▶ **AVAILABLE RECORDS**:

-=-=-

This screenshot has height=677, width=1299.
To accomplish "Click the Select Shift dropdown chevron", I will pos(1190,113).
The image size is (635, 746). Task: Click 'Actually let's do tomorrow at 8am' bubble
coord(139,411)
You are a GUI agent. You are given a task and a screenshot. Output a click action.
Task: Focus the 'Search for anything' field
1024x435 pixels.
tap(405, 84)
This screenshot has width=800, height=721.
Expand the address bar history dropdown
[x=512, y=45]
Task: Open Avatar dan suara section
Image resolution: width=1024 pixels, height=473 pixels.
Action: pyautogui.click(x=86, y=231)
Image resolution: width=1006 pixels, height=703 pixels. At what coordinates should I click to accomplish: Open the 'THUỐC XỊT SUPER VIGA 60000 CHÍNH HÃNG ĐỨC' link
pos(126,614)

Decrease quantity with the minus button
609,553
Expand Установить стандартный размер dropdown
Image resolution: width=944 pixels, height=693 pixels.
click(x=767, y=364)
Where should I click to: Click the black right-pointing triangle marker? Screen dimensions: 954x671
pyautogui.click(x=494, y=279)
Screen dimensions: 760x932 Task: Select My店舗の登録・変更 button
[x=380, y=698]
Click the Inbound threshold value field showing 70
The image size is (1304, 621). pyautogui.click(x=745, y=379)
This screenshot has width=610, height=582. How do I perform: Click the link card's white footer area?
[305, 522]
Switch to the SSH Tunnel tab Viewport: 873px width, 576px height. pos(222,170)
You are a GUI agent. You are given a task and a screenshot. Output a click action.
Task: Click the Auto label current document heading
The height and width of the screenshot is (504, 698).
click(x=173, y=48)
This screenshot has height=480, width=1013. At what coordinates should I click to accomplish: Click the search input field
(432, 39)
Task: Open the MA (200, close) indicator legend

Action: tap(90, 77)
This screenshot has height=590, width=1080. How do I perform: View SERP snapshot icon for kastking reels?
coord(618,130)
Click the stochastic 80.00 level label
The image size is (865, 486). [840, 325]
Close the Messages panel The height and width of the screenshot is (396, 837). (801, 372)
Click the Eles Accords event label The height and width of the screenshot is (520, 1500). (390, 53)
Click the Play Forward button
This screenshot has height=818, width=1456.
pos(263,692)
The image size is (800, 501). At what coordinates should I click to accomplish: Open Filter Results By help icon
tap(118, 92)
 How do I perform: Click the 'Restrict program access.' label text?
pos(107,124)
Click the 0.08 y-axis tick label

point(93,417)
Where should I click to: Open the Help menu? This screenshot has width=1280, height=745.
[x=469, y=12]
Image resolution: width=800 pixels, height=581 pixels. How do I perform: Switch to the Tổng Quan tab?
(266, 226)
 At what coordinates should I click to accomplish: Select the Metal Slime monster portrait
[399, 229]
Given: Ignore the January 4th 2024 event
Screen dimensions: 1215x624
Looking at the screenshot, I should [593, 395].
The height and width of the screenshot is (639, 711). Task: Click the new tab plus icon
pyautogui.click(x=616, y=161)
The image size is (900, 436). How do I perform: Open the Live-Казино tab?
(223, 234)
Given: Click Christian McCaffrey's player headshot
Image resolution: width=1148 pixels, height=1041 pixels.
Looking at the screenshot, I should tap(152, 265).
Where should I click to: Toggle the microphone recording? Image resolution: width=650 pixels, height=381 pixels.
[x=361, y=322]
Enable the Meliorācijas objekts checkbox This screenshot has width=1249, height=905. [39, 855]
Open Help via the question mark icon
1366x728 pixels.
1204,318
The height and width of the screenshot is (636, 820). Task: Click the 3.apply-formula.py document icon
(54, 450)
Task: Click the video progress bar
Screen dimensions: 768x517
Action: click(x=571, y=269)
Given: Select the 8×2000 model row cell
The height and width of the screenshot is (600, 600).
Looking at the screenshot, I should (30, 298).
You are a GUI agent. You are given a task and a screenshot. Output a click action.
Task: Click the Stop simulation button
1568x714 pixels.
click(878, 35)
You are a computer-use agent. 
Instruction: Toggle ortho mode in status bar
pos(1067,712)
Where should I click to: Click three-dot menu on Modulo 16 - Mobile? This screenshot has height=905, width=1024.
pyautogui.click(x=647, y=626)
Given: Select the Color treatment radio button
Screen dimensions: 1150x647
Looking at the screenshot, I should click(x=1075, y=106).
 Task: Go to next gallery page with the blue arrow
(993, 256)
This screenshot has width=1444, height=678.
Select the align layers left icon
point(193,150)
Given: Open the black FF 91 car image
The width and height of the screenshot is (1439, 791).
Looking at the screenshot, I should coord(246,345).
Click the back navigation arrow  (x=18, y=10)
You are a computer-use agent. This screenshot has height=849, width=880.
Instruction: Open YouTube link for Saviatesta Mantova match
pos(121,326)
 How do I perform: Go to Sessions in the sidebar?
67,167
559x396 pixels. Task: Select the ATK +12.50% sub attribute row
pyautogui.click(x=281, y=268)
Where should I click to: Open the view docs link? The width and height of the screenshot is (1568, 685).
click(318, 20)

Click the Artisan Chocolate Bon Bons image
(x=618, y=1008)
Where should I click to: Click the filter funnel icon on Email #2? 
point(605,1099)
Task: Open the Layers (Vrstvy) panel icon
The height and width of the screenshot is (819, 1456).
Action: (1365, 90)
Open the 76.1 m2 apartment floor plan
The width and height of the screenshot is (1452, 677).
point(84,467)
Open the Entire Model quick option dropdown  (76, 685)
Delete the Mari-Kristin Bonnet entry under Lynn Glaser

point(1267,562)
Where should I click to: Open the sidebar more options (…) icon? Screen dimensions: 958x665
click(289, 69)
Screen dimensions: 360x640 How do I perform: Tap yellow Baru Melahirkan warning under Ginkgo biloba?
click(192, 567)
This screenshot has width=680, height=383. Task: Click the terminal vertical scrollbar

-=-=-

▶ **WHAT IS BEING ASKED**: Can you reproduce every one of the rows above, character for character?

▶ **ANSWER TO THIS EXERCISE**:
This screenshot has height=677, width=1299.
To accomplish "Click the Select Shift dropdown chevron", I will pos(1190,113).
The image size is (635, 746). Task: Click 'Actually let's do tomorrow at 8am' bubble
coord(139,411)
You are a GUI agent. You are given a task and a screenshot. Output a click action.
Task: Focus the 'Search for anything' field
1024x435 pixels.
tap(405, 84)
This screenshot has width=800, height=721.
Expand the address bar history dropdown
[x=512, y=45]
Task: Open Avatar dan suara section
Image resolution: width=1024 pixels, height=473 pixels.
Action: pyautogui.click(x=86, y=231)
Image resolution: width=1006 pixels, height=703 pixels. At what coordinates should I click to accomplish: Open the 'THUỐC XỊT SUPER VIGA 60000 CHÍNH HÃNG ĐỨC' link
pos(126,614)

Decrease quantity with the minus button
609,553
Expand Установить стандартный размер dropdown
Image resolution: width=944 pixels, height=693 pixels.
click(x=767, y=364)
Where should I click to: Click the black right-pointing triangle marker? Screen dimensions: 954x671
pyautogui.click(x=494, y=279)
Screen dimensions: 760x932 Task: Select My店舗の登録・変更 button
[x=380, y=698]
Click the Inbound threshold value field showing 70
The image size is (1304, 621). pyautogui.click(x=745, y=379)
This screenshot has width=610, height=582. How do I perform: Click the link card's white footer area?
[305, 522]
Switch to the SSH Tunnel tab Viewport: 873px width, 576px height. pos(222,170)
You are a GUI agent. You are given a task and a screenshot. Output a click action.
Task: Click the Auto label current document heading
The height and width of the screenshot is (504, 698).
click(x=173, y=48)
This screenshot has height=480, width=1013. At what coordinates should I click to accomplish: Click the search input field
(432, 39)
Task: Open the MA (200, close) indicator legend

Action: tap(90, 77)
This screenshot has height=590, width=1080. How do I perform: View SERP snapshot icon for kastking reels?
coord(618,130)
Click the stochastic 80.00 level label
The image size is (865, 486). [840, 325]
Close the Messages panel The height and width of the screenshot is (396, 837). (801, 372)
Click the Eles Accords event label The height and width of the screenshot is (520, 1500). (390, 53)
Click the Play Forward button
This screenshot has height=818, width=1456.
pos(263,692)
The image size is (800, 501). At what coordinates should I click to accomplish: Open Filter Results By help icon
tap(118, 92)
 How do I perform: Click the 'Restrict program access.' label text?
pos(107,124)
Click the 0.08 y-axis tick label

point(93,417)
Where should I click to: Open the Help menu? This screenshot has width=1280, height=745.
[x=469, y=12]
Image resolution: width=800 pixels, height=581 pixels. How do I perform: Switch to the Tổng Quan tab?
(266, 226)
 At what coordinates should I click to accomplish: Select the Metal Slime monster portrait
[399, 229]
Given: Ignore the January 4th 2024 event
Screen dimensions: 1215x624
Looking at the screenshot, I should [593, 395].
The height and width of the screenshot is (639, 711). Task: Click the new tab plus icon
pyautogui.click(x=616, y=161)
The image size is (900, 436). How do I perform: Open the Live-Казино tab?
(223, 234)
Given: Click Christian McCaffrey's player headshot
Image resolution: width=1148 pixels, height=1041 pixels.
Looking at the screenshot, I should tap(152, 265).
Where should I click to: Toggle the microphone recording? Image resolution: width=650 pixels, height=381 pixels.
[x=361, y=322]
Enable the Meliorācijas objekts checkbox This screenshot has width=1249, height=905. [39, 855]
Open Help via the question mark icon
1366x728 pixels.
1204,318
The height and width of the screenshot is (636, 820). Task: Click the 3.apply-formula.py document icon
(54, 450)
Task: Click the video progress bar
Screen dimensions: 768x517
Action: click(x=571, y=269)
Given: Select the 8×2000 model row cell
The height and width of the screenshot is (600, 600).
Looking at the screenshot, I should (30, 298).
You are a GUI agent. You are given a task and a screenshot. Output a click action.
Task: Click the Stop simulation button
1568x714 pixels.
click(878, 35)
You are a computer-use agent. 
Instruction: Toggle ortho mode in status bar
pos(1067,712)
Where should I click to: Click three-dot menu on Modulo 16 - Mobile? This screenshot has height=905, width=1024.
pyautogui.click(x=647, y=626)
Given: Select the Color treatment radio button
Screen dimensions: 1150x647
Looking at the screenshot, I should click(x=1075, y=106).
 Task: Go to next gallery page with the blue arrow
(993, 256)
This screenshot has width=1444, height=678.
Select the align layers left icon
point(193,150)
Given: Open the black FF 91 car image
The width and height of the screenshot is (1439, 791).
Looking at the screenshot, I should coord(246,345).
Click the back navigation arrow  (x=18, y=10)
You are a computer-use agent. This screenshot has height=849, width=880.
Instruction: Open YouTube link for Saviatesta Mantova match
pos(121,326)
 How do I perform: Go to Sessions in the sidebar?
67,167
559x396 pixels. Task: Select the ATK +12.50% sub attribute row
pyautogui.click(x=281, y=268)
Where should I click to: Open the view docs link? The width and height of the screenshot is (1568, 685).
click(318, 20)

Click the Artisan Chocolate Bon Bons image
(x=618, y=1008)
Where should I click to: Click the filter funnel icon on Email #2? 
point(605,1099)
Task: Open the Layers (Vrstvy) panel icon
The height and width of the screenshot is (819, 1456).
Action: (1365, 90)
Open the 76.1 m2 apartment floor plan
The width and height of the screenshot is (1452, 677).
point(84,467)
Open the Entire Model quick option dropdown  (76, 685)
Delete the Mari-Kristin Bonnet entry under Lynn Glaser

point(1267,562)
Where should I click to: Open the sidebar more options (…) icon? Screen dimensions: 958x665
click(289, 69)
Screen dimensions: 360x640 How do I perform: Tap yellow Baru Melahirkan warning under Ginkgo biloba?
click(192, 567)
This screenshot has width=680, height=383. Task: Click the terminal vertical scrollbar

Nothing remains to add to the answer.